Once failure modes are identified, define the physics of failure – why the product breaks. This is tough work and requires focused thought and analysis. If, when you break the product, it “looks like” the ones coming back from the field, you have defined the physics of failure. This is the same thing as replicating the problem in the lab. Once that’s defined, create an automated test rig or experimental setup that breaks the product in a way that captures the physics of failure. I call this test rig a robustness surrogate because it stands in for the actual failure mode seen in the field. The robustness surrogate should break the product as fast as possible while retaining the physics of failure so you can break it and fix it many times before product launch. The robustness surrogate should be designed to break the product within minutes, not hours or days – the faster the better.

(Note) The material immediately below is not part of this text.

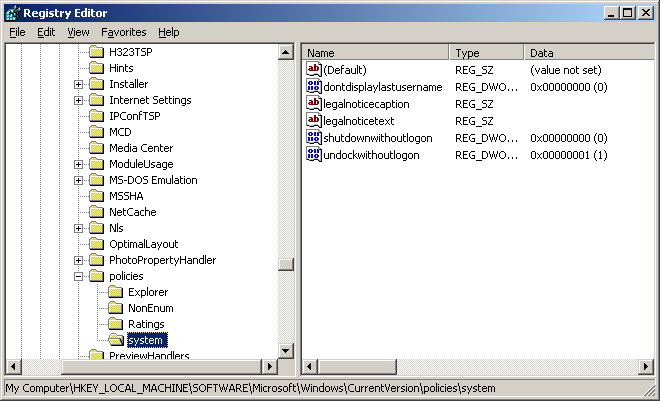Click the Type column header

coord(486,52)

To know if product robustness is improved, the baseline (or existing) design is broken on the robustness surrogate. The new design must survive longer on the robustness surrogate than the baseline design. The result is A/B data (baseline design/ new design) that is presented at the design review using a simple bar graph format which I call big-bar-little-bar. Keep improving robustness of the new design even if it outperforms the baseline design by a factor of ten – that’s not good enough for your customers.

Don’t stop improving robustness until you run out of time, and don’t stop if you meet the arbitrary MTBF specification. Customers like improved robustness, and in this case too much of a good thing is wonderful.

Using this method, I reduced warranty cost per unit by 75% over a five year period. It worked.